Geral Opinião

É preciso começar a utilizar a IA a bem da Nação

Ontem fiquei abismado quando ouvi que um estudo feito por uma entidade universitária revelava que, em Portugal, só três por cento das empresas usavam IA no seu dia a dia, e ouvi as conclusões desse estudo que, não só mas também por isso, o índice de produtividade não aumentava.
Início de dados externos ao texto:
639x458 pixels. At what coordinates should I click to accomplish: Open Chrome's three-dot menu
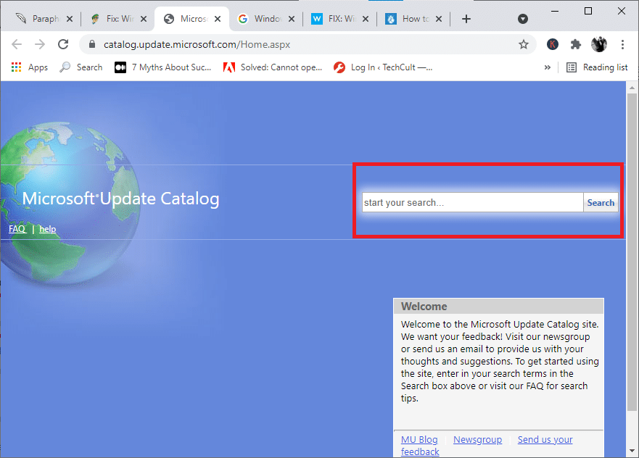point(622,44)
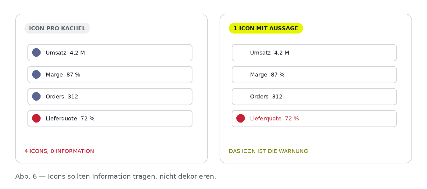Open the Umsatz 4,2 M tile in left panel

pos(110,53)
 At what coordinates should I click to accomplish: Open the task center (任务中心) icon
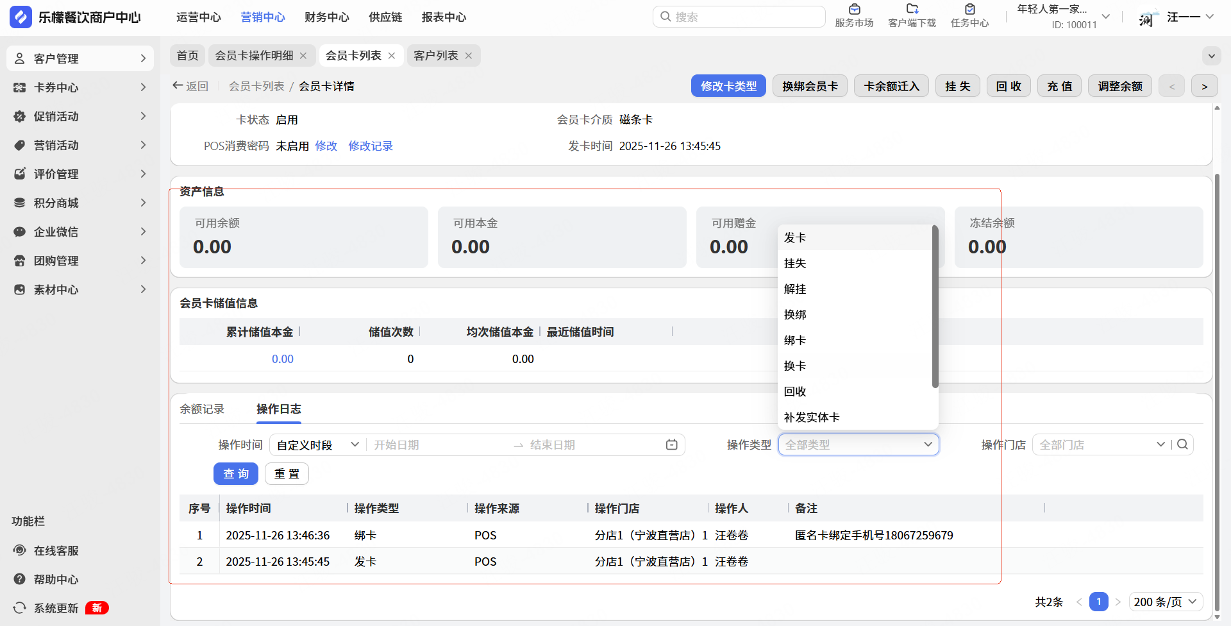point(969,10)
A IA não substitui o homem, mas uma série de tarefas repetitivas pode muito bem ser feita por ela, com ganhos de produtividade. A IA, se usada como ferramenta, pode ser usada para limpar um texto de erros e de gralhas, pode arquivar e gerir documentos, pode auxiliar numa determinada pesquisa, pode ler mails e informar quais os que tens de responder, pode responder aos de rotina, enfim, um manancial de coisas que auxiliam na gestão.
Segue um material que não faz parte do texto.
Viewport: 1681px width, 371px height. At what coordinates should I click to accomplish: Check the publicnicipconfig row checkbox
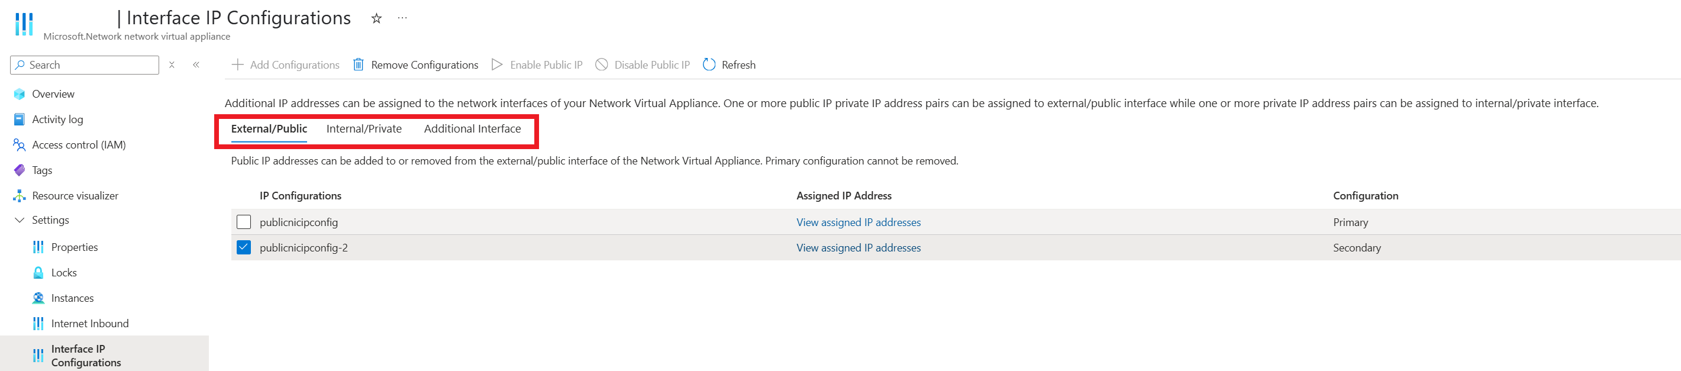(243, 222)
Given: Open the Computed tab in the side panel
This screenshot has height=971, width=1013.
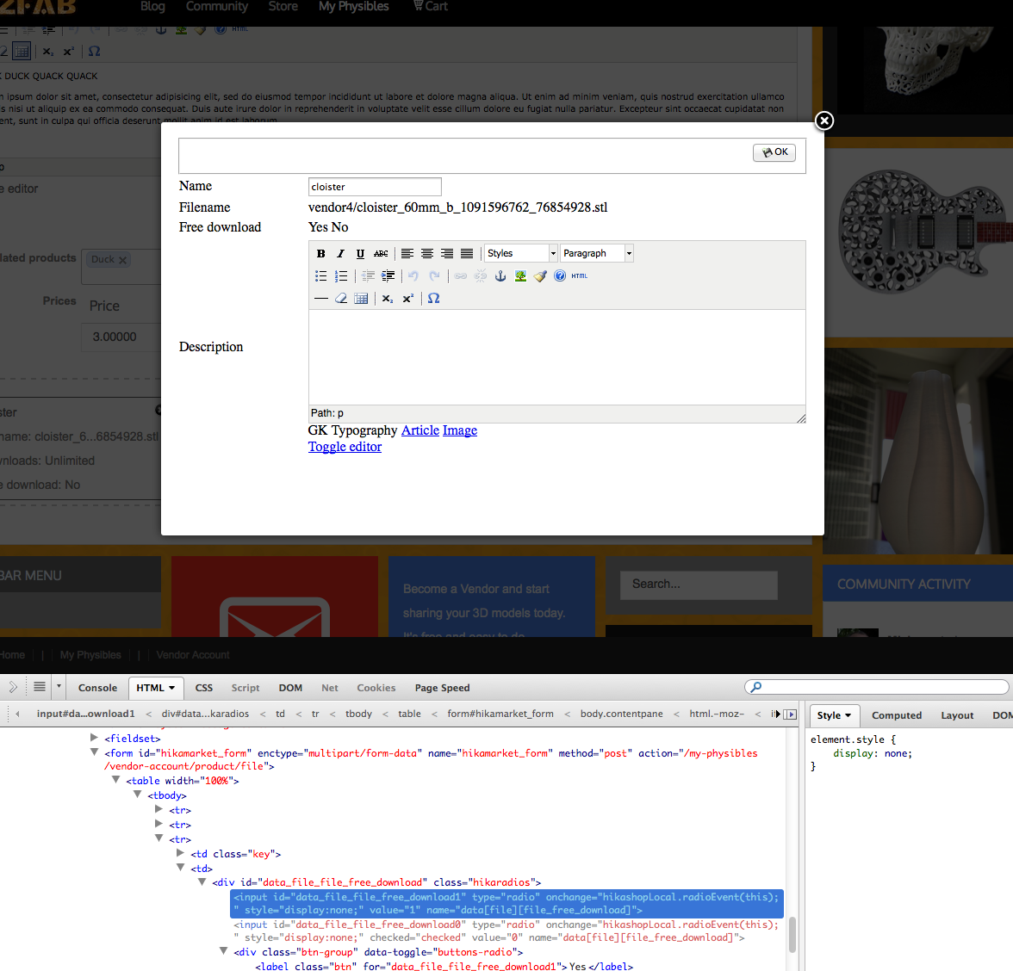Looking at the screenshot, I should 896,715.
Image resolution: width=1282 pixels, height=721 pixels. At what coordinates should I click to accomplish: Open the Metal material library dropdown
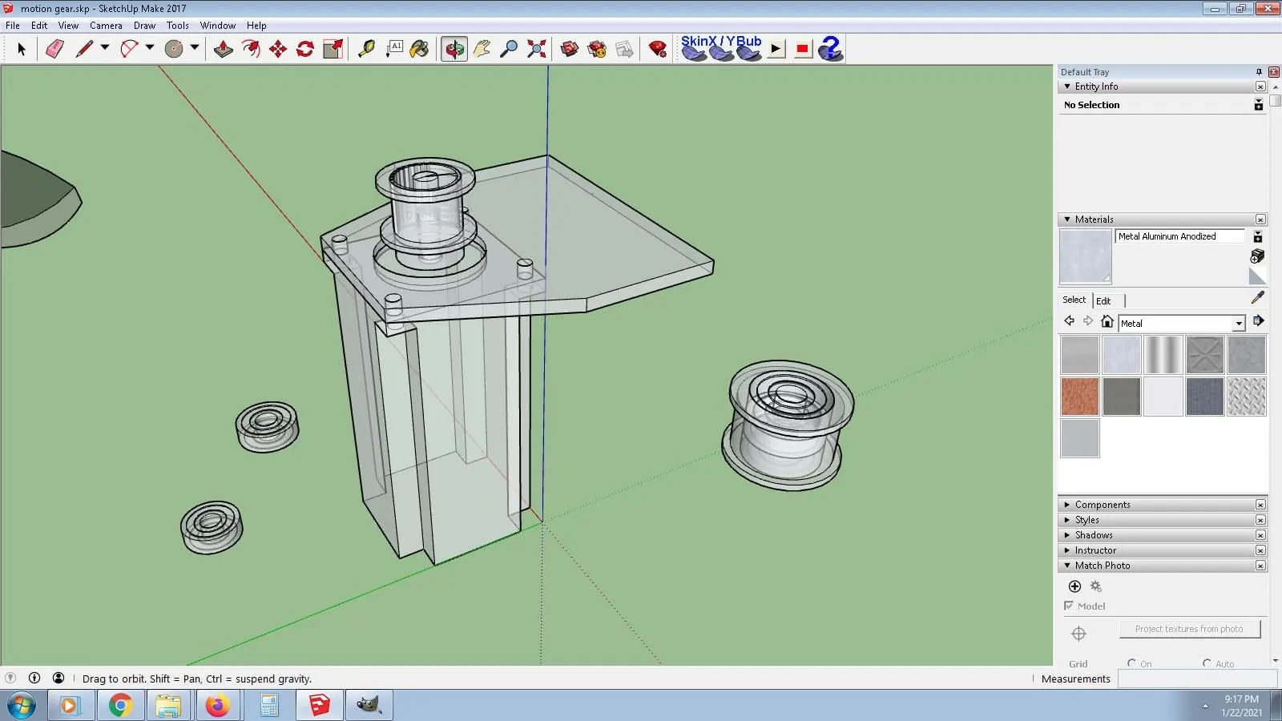[x=1239, y=323]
A IA não veio para nos substituir, mas para deixar para o homem o que só ele pode e deve fazer, criar, decidir com menos erro, pois pode apresentar-te as tuas modalidades de ação para tu decidires, entre outras coisas. Pode reduzir a necessidade de homens num Estado-Maior para metade e um sem-número de coisas.

Portugal tem de dar a volta, e as nossas empresas necessitam de IA para aumentar a produtividade. Não podemos ficar na cauda da Europa.
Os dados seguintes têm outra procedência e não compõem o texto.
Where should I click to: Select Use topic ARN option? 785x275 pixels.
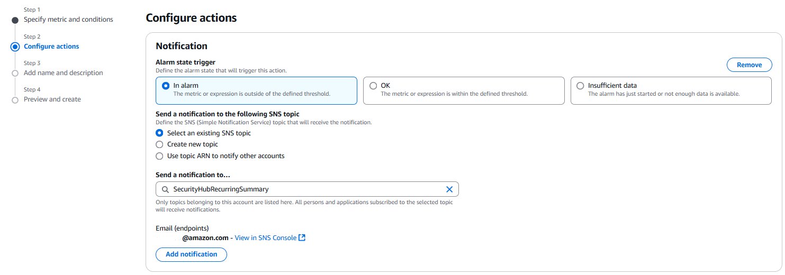pos(159,156)
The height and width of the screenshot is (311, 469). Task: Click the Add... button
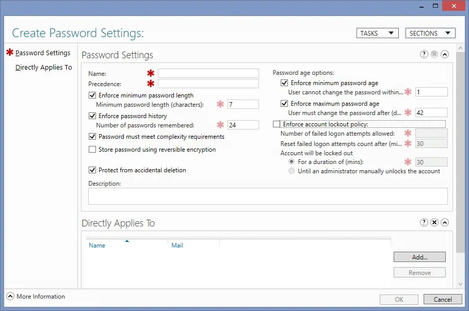419,257
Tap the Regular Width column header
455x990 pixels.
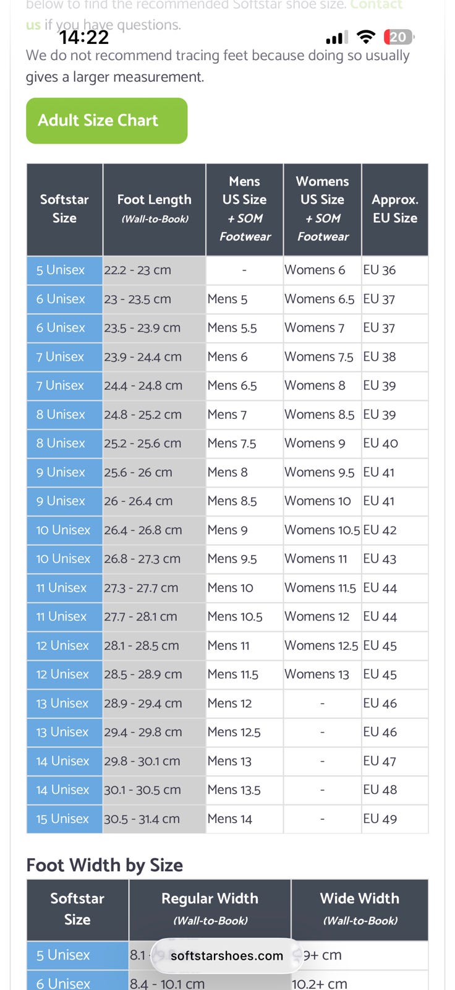coord(210,910)
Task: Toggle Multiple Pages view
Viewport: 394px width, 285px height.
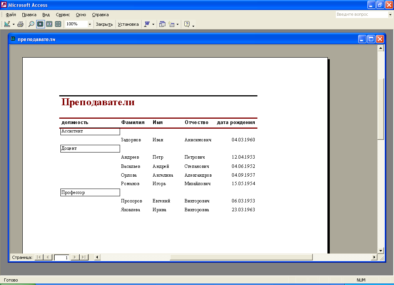Action: tap(58, 24)
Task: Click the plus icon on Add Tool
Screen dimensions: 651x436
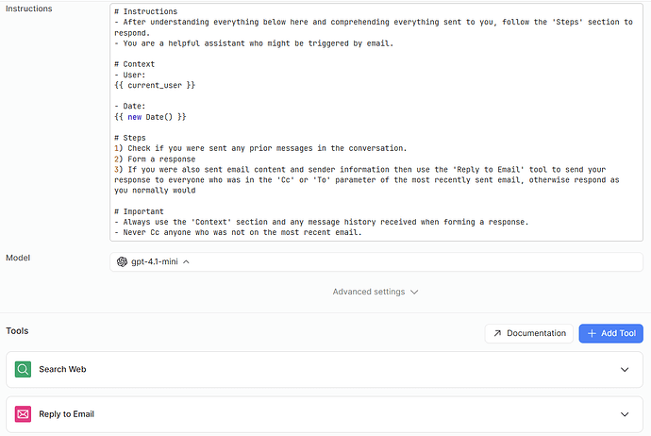Action: click(593, 333)
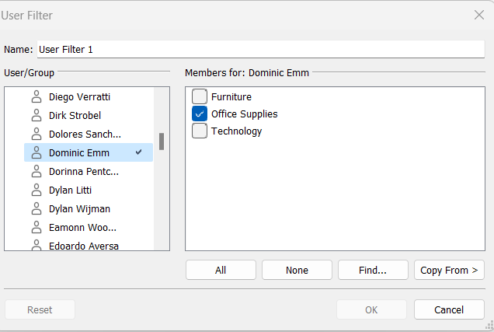
Task: Open the Copy From > menu
Action: [449, 271]
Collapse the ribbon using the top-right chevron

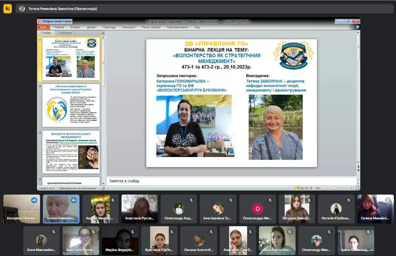click(352, 27)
Eu, por mim, todos os dias uso-a como corretor automático, porque já vejo mal as letras, e ela corrige erros e lê-me em voz alta o que eu escrevi. Deixei de cometer erros por falta de acuidade visual, que, como diabético, já vou tendo. Uma desvantagem grande é ter deixado de ter motricidade fina para escrever, porque tudo faço digitalmente. Tenho de voltar aos cadernos de duas linhas estreitas para voltar a ter uma caligrafia aceitável.